Brief - Please copy each line of the listing below in which the word "computer" appears.

-*-*-

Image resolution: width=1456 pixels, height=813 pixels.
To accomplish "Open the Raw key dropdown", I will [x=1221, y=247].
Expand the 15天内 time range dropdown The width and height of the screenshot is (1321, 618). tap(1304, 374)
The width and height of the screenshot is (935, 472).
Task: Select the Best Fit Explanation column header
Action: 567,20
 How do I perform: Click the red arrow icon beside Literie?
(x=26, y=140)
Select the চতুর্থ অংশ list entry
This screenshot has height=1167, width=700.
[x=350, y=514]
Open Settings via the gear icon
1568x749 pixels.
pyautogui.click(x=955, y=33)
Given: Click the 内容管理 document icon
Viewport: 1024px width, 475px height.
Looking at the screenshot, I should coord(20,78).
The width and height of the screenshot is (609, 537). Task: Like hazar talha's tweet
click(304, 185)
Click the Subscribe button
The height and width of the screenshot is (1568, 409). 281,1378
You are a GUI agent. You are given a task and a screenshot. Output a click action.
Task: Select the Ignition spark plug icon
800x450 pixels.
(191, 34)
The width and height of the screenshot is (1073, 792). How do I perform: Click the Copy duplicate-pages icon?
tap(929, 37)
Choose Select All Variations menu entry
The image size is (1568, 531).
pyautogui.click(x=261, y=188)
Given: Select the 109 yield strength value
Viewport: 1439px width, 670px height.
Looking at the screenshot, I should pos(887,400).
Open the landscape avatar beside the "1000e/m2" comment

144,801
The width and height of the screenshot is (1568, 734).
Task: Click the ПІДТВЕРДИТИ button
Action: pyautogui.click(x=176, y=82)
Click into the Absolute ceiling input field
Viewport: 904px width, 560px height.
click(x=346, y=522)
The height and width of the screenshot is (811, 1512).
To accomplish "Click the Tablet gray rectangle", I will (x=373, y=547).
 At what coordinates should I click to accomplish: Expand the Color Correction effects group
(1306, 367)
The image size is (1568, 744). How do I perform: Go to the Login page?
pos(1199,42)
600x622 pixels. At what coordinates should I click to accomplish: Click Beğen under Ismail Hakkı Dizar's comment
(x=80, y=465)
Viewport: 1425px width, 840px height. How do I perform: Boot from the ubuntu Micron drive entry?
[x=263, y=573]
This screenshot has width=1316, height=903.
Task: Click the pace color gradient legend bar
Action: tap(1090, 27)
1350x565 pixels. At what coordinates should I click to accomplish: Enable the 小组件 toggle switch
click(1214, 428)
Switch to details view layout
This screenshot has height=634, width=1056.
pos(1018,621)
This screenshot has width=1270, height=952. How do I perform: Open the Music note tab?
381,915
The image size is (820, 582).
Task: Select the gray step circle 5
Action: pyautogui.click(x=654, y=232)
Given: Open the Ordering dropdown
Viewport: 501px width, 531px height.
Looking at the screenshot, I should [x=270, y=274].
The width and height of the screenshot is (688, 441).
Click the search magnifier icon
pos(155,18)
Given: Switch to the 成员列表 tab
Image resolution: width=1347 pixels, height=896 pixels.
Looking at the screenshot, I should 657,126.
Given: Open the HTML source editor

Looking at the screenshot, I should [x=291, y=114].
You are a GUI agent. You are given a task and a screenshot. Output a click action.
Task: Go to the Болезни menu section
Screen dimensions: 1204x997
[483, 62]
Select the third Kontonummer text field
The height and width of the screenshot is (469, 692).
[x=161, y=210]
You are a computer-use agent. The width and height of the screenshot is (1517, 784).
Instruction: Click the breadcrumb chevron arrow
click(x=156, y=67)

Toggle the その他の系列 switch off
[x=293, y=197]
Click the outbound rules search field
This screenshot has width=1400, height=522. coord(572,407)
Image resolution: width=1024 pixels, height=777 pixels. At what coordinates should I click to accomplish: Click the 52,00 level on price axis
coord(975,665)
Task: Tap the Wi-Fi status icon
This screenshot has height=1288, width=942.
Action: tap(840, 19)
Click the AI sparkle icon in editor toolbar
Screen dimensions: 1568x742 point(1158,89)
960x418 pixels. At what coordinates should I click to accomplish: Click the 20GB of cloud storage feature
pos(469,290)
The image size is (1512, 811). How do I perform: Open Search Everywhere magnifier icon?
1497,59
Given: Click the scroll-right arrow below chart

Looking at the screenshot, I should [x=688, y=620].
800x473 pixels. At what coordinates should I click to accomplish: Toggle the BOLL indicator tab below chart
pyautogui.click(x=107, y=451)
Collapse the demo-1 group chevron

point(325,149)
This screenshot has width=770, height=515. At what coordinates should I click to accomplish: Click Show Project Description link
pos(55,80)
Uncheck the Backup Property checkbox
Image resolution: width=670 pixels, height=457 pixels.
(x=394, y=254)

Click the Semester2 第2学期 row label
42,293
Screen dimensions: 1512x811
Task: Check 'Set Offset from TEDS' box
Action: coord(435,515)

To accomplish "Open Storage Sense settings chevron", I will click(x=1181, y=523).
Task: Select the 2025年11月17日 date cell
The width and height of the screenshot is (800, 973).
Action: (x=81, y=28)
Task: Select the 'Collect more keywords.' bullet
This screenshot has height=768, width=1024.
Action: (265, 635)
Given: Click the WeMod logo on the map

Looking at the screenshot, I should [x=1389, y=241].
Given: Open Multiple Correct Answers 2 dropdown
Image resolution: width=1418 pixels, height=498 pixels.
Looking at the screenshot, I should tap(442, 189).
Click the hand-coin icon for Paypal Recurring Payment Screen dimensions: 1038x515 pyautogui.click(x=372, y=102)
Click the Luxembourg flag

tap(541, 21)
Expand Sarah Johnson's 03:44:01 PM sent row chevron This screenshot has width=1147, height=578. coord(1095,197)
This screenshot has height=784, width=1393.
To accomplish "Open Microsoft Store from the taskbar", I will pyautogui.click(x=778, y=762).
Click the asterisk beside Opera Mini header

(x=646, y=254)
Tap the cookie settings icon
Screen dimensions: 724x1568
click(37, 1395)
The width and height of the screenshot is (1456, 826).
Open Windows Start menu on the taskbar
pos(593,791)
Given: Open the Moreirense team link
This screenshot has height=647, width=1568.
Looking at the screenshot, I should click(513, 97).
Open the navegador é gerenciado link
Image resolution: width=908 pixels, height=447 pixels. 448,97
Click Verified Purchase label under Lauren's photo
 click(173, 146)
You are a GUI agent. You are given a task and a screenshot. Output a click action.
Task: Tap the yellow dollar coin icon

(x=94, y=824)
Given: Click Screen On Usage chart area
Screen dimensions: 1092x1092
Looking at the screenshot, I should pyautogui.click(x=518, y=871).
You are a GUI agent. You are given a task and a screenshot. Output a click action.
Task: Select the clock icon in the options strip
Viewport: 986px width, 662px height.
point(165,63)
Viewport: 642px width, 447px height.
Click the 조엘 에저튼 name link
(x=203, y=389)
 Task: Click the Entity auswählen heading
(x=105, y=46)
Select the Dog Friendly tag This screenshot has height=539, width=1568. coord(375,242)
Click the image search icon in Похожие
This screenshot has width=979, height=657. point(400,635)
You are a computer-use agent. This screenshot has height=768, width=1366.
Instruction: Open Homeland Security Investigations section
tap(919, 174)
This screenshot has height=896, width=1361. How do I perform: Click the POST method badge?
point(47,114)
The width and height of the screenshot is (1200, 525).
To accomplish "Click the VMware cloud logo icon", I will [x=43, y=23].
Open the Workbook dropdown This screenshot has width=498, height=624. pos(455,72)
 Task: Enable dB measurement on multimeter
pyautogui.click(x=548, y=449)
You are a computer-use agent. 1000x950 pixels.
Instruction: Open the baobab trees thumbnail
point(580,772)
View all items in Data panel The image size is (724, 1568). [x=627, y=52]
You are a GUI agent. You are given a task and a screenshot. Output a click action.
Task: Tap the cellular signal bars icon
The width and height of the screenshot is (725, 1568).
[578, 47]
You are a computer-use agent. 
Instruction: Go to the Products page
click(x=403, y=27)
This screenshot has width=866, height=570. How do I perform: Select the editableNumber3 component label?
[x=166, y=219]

-*-*-

Completed task -
You are a computer-use agent. The width and height of the screenshot is (1517, 784).
You are a computer-use agent. This screenshot has height=768, width=1366.
You are a computer-use agent. 1000x950 pixels.
You are a computer-use agent. 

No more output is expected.